Её шаги эхом отозвались. Тук-тук-тук. Каблуки били по паркету, как часы, диктующие ритм моему пульсу. Я видел лишь носки её чёрных лодочек — глянцевые, с изящной пряжкой на лодыжке, сверкающие, как орудие. Она замерла в шаге от меня, и воздух сгустился от её ауры.
— Взгляни на меня, — скомандовала она.
Я медленно поднял глаза, чувствуя прилив жара к щекам. Она стояла, сложив руки, в облегающем атласном платье цвета ночи, которое подчёркивало каждую линию тела. Её ноги — стройные, в прозрачных чулках с лёгким мерцанием — казались воплощением доминирования: идеальные, словно выточенные, но полные жизни, с ароматом элитного лосьона и чем-то личным, неповторимым.
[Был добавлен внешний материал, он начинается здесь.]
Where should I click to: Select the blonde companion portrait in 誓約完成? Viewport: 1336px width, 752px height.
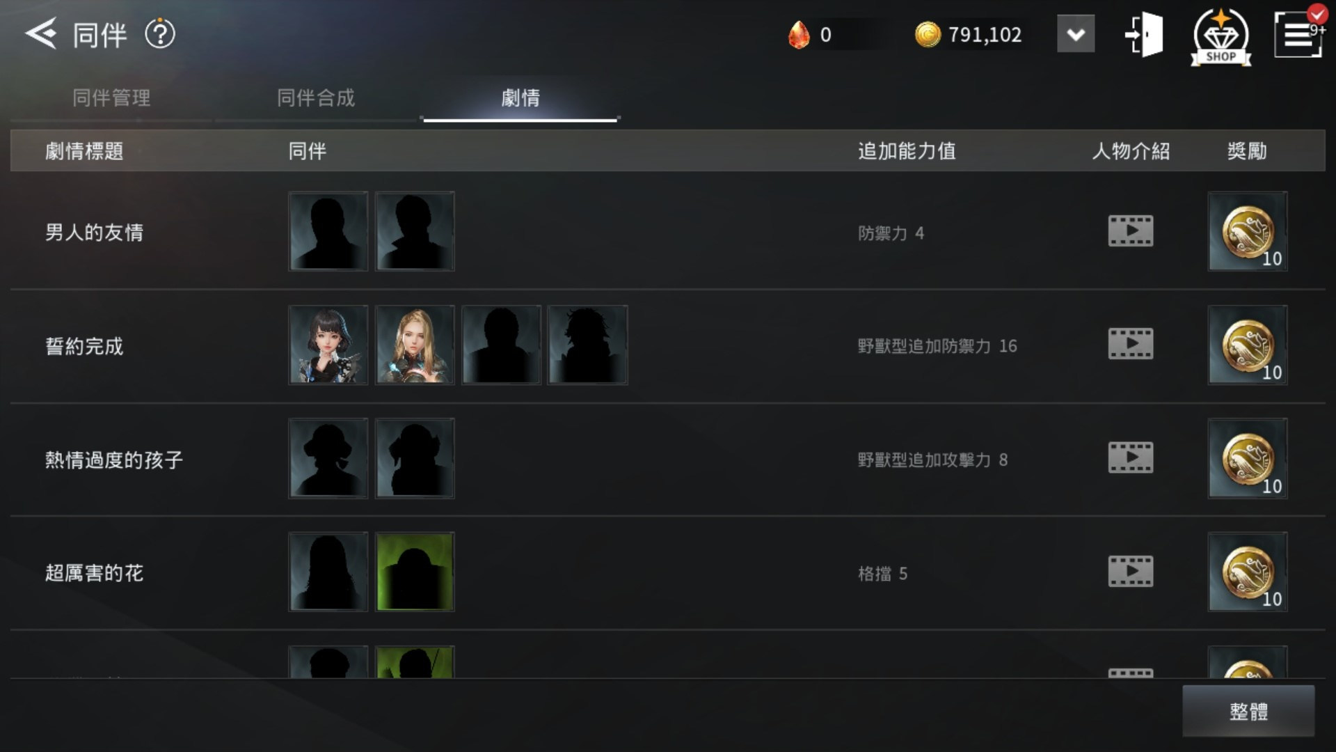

Ногти покрыты тёмно-вишнёвым лаком, насыщенным, как кровь, и я знал, что этот оттенок будет преследовать меня.
— Ты знаешь, зачем пришёл, — произнесла она, и её губы, в тон лаку, искривились в усмешке, не обещающей милости. — Или напомнить?
Я сглотнул, горло сжалось.
— Нет, госпожа, — голос вышел сиплым, но она уловила. Бровь взметнулась, требуя продолжения. — Я здесь, чтобы поклоняться вам.
— Верно, — она приблизилась, и я уловил тепло её тела, смешанное с ароматом кожи. — Тогда приступим.
Она грациозно сбросила одну лодочку, ступив босой ногой на пол. Ступня была утончённой, с высоким сводом, кожа — бархатистой, как атлас, а вишнёвый лак на ногтях сиял в полумраке. Она пододвинула ногу ближе, почти к моему носу, и я вдохнул лёгкий букет — лосьон, кожа, намёк на чулки после долгого дня. Дыхание сбилось, и я ругал себя за то, как это заводит.
— Целуй, — велела она, голос — как шёлк, скрывающий кинжал.
Я наклонился, пол холодил ладони, губы коснулись её пальцев. Кожа теплая, слегка увлажнённая, с солоноватым оттенком. Я целовал неторопливо, стремясь угодить, ощущая её взгляд, проникающий насквозь. Она не шелохнулась, но я знал: она наблюдает, судит, правит.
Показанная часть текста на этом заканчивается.